I have recently been looking at the use of spherical harmonics as a way of doing real-time diffuse lighting and shadowing effects in OpenGL. As I usually only really understand stuff when I can see it, I did a quick viewer in Processing to help make sure I was getting all the algorithms correct. Some of the visualisations and shapes started to look pretty good, so I figured I’d polish it a bit and put it up on my site.
The best way to use this is to start with the ‘Random Shape’ buttons and some of the items in the ‘Examples’ menu. The items at the bottom of that menu are a range of visualisation settings that I thought added something to the shape.
The above is an embedded interactive Java applet that demonstrates spherical harminic patterns. Click and drag the sliders with the left mouse buttonto control the patterns and use the middle and right buttons to pan and rotate the view.

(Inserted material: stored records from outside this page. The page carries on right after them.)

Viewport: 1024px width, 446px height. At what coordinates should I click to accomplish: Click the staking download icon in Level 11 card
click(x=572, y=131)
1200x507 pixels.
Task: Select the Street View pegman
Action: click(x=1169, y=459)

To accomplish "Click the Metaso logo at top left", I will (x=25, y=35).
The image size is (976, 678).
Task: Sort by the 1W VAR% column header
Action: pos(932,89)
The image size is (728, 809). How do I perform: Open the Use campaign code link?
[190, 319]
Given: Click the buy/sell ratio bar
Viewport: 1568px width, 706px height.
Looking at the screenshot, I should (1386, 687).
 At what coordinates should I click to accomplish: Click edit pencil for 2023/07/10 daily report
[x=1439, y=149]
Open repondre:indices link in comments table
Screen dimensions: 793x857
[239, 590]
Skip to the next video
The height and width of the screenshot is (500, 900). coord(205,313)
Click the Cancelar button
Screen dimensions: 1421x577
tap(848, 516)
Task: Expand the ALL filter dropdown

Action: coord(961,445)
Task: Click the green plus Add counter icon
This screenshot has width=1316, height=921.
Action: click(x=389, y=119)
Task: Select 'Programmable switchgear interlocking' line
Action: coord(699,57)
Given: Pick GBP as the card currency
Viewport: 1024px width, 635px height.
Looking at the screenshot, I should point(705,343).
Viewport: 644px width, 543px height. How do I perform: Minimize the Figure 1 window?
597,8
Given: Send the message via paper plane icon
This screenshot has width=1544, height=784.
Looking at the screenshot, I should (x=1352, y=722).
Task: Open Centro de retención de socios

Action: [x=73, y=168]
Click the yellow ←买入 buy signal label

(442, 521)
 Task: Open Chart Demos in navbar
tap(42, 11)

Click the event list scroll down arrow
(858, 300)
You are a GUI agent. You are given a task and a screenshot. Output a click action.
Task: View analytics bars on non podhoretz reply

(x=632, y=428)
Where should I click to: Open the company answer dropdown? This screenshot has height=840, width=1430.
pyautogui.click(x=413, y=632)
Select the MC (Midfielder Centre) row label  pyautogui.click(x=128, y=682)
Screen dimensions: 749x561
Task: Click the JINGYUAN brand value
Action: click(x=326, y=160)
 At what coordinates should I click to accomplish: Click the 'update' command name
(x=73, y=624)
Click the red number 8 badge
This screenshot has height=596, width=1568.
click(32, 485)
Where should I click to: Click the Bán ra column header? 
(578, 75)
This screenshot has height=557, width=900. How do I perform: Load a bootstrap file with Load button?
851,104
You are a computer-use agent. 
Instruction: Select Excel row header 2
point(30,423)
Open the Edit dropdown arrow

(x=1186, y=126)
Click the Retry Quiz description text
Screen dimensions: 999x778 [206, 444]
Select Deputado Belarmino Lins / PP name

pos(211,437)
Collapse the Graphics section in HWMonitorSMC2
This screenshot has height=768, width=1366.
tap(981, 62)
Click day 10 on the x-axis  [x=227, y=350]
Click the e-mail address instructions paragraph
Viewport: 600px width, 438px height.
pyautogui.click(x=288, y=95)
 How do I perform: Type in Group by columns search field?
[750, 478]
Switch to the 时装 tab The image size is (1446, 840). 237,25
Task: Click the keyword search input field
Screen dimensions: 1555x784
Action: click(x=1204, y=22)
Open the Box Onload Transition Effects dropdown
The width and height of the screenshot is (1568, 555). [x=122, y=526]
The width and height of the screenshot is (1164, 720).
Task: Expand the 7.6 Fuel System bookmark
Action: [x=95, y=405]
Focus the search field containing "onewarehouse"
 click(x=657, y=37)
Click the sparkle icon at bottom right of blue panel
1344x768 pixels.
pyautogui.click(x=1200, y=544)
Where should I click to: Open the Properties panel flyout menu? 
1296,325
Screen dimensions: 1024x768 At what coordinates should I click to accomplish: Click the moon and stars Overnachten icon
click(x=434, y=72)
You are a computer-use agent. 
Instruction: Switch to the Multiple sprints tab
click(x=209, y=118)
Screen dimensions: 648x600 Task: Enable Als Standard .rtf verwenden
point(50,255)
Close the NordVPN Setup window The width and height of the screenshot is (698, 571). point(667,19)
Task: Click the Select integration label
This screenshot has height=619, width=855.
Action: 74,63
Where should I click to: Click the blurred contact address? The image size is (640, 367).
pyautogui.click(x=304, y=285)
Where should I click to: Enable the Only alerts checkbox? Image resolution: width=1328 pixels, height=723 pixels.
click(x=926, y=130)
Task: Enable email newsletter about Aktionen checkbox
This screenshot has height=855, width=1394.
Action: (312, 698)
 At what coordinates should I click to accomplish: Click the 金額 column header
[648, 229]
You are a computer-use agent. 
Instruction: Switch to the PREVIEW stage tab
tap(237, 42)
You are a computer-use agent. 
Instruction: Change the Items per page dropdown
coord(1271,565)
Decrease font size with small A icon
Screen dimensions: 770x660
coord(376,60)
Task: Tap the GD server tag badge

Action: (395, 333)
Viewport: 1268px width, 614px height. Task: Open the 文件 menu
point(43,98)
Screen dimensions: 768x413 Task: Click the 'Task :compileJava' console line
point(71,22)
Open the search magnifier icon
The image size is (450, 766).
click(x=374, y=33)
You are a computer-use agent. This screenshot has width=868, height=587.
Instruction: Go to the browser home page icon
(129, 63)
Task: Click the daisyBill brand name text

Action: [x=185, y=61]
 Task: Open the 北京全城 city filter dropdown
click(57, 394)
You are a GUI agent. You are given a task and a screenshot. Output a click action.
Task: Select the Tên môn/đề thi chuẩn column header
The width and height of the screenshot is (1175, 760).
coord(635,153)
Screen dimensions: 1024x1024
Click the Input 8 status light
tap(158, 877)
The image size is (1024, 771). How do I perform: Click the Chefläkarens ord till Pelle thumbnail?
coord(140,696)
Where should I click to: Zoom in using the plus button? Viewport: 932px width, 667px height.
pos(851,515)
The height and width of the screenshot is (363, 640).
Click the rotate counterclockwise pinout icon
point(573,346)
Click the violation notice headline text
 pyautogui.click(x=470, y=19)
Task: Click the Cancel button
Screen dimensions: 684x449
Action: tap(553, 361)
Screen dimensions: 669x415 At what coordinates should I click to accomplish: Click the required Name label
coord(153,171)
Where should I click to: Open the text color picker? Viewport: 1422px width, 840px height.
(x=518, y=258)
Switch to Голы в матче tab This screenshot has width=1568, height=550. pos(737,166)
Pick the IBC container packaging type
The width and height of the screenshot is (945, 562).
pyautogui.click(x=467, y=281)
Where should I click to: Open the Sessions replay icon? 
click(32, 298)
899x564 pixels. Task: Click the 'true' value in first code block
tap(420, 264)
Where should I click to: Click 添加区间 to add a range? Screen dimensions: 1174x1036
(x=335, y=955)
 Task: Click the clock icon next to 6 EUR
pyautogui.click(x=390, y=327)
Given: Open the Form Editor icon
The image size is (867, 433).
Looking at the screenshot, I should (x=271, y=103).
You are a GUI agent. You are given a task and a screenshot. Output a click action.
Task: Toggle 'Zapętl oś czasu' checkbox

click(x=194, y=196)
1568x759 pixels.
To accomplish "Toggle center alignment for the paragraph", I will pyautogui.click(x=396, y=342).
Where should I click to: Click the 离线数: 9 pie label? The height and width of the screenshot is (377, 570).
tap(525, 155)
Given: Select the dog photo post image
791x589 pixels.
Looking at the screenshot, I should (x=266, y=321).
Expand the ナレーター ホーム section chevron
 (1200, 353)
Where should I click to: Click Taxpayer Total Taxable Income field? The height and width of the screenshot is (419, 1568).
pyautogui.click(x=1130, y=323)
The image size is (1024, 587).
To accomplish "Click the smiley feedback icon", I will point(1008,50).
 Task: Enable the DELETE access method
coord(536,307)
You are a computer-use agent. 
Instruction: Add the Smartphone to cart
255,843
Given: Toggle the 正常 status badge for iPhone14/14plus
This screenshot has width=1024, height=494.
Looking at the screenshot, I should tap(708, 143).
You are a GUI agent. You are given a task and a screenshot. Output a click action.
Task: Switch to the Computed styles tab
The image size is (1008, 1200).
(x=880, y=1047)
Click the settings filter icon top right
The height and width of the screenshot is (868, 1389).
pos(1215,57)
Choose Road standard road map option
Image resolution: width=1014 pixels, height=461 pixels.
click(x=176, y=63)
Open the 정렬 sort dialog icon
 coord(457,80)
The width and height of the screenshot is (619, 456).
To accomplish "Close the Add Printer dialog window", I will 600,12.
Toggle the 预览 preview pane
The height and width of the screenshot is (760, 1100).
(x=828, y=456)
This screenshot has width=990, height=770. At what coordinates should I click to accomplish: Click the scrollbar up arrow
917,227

Launch as a separate application.
Right-click the icon for your operating system and choose 'Save target as...'
NOTE: The native applications allow you to save images and the generated shape as a DXF file.
Spherical Harmonics are really interesting as they can be used to reduce what is usually an inordinately expensive integration of the diffuse lighting environment into a series of much faster dot products. This is done by approximating the diffuse lighting environment, given as a complex luminous distribution over a sphere, with a matrix of Spherical Harmonics coefficients. Use this instead of the standard diffuse surface reflection model and very detailed and realistic diffuse lighting effects are possible to real-time. Robin Green explains it better and in much more detail in Spherical Harmonic Lighting: The Gritty Details.
The viewer itself was probably most inspired by Paul Bourke’s page on Spherical Harmonics, as well as the many supershapes viewers already written for Processing. Of course, with this one under my belt, a supershapes viewer of my own probably won’t be far behind…
Wow - I got it!
I have looked at spherical harmonics before, but I never really got it. As soon as I clicked on the luminosity map button some times, I finally understood and could see the colour map and shape relationships.
Be careful though, I click too many times (maybe hundred or so) and the model turned entirely red. Refresh the page fixed it though.